← Back to all posts

What LLM to use today?

Many major releases occurred in the past weeks. The current frontier consists of models that a couple of months ago were only rumors. And they are great.

OpenAI has GPT-5.1 and GPT-5.1-Codex-Max; Anthropic has Opus 4.5; Google has Gemini 3 Pro. I'm often working with code, and therefore I need a good coding model. I look at coding benchmarks, like SWE-bench, but scores there differ by just a couple of percent. Are there just no leaders for coding right now?

It's just that most benchmarks that companies show in release posts aren't really useful. Opus 4.5 having a 3% better score on SWE-bench doesn't mean that it's 3% better at all. In fact, it doesn't tell you pretty much anything that could translate even remotely to real-world usage. It could be much worse, or much better, or the same. But this benchmark is still one of the most referenced ones when talking about coding performance. There are more benchmarks like this, not only for coding. And they are also misleading.

So, how do you know which model is better then? Aren't benchmarks supposed to show that? Well, benchmarks show exactly what they test, and nothing else. SWE-bench (verified), for example, has 46% of tasks from a single Django repository, 87% of tasks are bugfixes, and 5-10% of tasks are just invalid. I wouldn't say that this benchmark somehow shows general capabilities in coding. And definitely it doesn't show capabilities in vibe-coding scenarios. What it mostly shows is the ability to locate a bug in a Python repository by being given a bug report, and fixing it in one shot.

What matters for real-world coding then? From my experience, instruction following skills and agentic capabilities are the two most important things. A model is useless if it cannot consistently do what you tell it, and it won't be helpful in complex scenarios if it is not agentic. But honestly, at the moment I don't know any good benchmarks that evaluate this in diverse environments.

How do you pick a model to use then? The first thing I'd recommend doing is to just try all of them in some real tasks you need to do. It doesn't necessarily have to be the same task, and not even the same complexity. You just have to be honest with yourself and think about how each model works with you in these tasks. Does the model understand what you want from it? Does it complete the task the way you want it to? Does it piss you off less than other models? Does it feel good? If the answers to most of the questions above are "yes", then just go with that model. At least it will feel better than others for you.

Models have different skill distributions and personalities. That's why many people have very different opinions about models even though they are all good. I believe that to take the most out of AI capabilities, you have to really understand what they are good and bad at, and use models based on use case. As I said earlier, the current state of coding benchmarks is bad, and therefore I'll be talking solely from my experience next.

My personal opinion based on experience:

  • GPT-5.1 has the best instruction following, strong agentic capabilities, and very good skills in math, coding, and problem solving.
  • GPT-5.1-Codex-Max has worse general capabilities than GPT-5.1, but is noticeably better for large and complex coding tasks.
  • Opus 4.5 has the best implicit intent understanding, very good instruction following and agentic capabilities, but lacks depth in its reasoning that is required for complex problem solving.
  • Gemini 3 Pro has the best raw intelligence, especially in math, and has good agentic capabilities, but lacks instruction following.

So, the choice becomes quite simple:

  • For well-defined general tasks, go with GPT-5.1.
  • For well-defined coding tasks, go with GPT-5.1-Codex-Max.
  • For less defined or ambiguous tasks, as well as general agentic scenarios, go with Opus 4.5.
  • For math and problem solving in general, go with Gemini 3 Pro, but either pair it with one of the above or work on extra scaffolding.

I'm personally using GPT-5.1 and its Codex variant mostly, but sometimes trying Opus 4.5 and Gemini 3 Pro when the task fits them. I got used to the way you have to use GPT-5.1 and it gives very good results in any task I throw at it, if it's defined properly. For vibe-coding and front-end, I'd go with Opus 4.5 for its intent understanding in more ambiguous cases.

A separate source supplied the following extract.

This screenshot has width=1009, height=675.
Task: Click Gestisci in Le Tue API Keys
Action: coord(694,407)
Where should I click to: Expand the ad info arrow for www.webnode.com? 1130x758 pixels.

All these models are roughly in the same pricing league, but OpenAI and Google also have stronger beasts: GPT-5.1 Pro and (upcoming) Gemini 3 Deep Think. These are only available in expensive subscriptions for $200/$250 a month, and are very slow. But I'm still using GPT-5.1 Pro almost daily for better results in tasks requiring reasoning.

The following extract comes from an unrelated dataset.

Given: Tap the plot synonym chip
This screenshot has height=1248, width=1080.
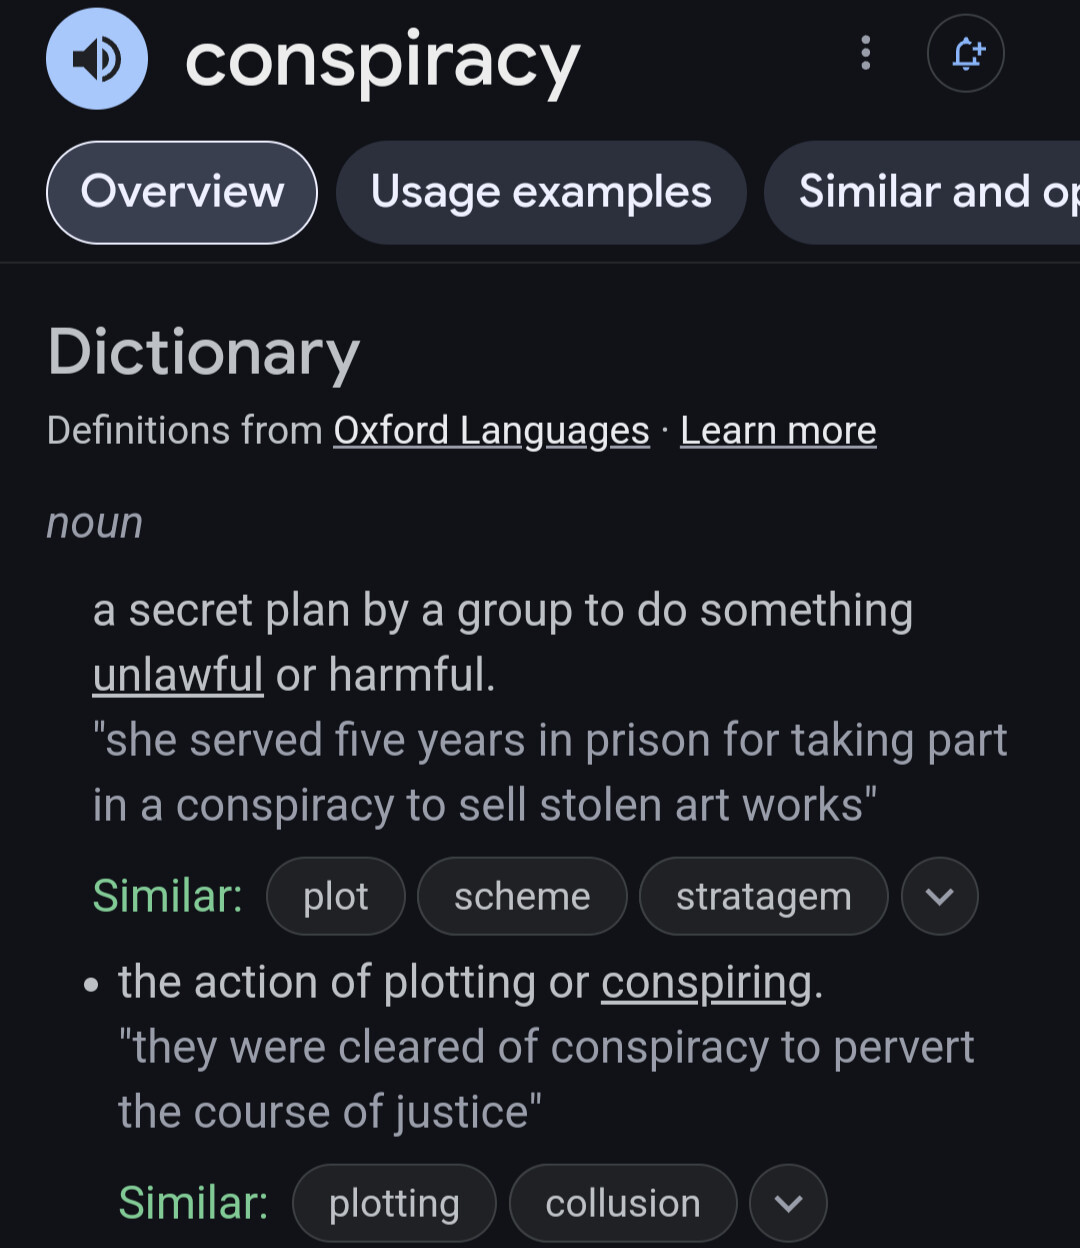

A very common scenario in my work is to throw all the context about the task into GPT-5.1 Pro and ask it to write a detailed implementation plan, then give that plan to GPT-5.1-Codex-Max to implement. It works out very well, especially if you do a couple of follow-ups with GPT-5.1 Pro to refine the plan and sync it with your intent better.

Gemini 3 Deep Think is a similar thing, and it will probably be even better for complex reasoning tasks, but due to the lack of instruction following in Gemini models and the fact that it's behind another $250 paywall, I'll stick with ChatGPT Pro for now.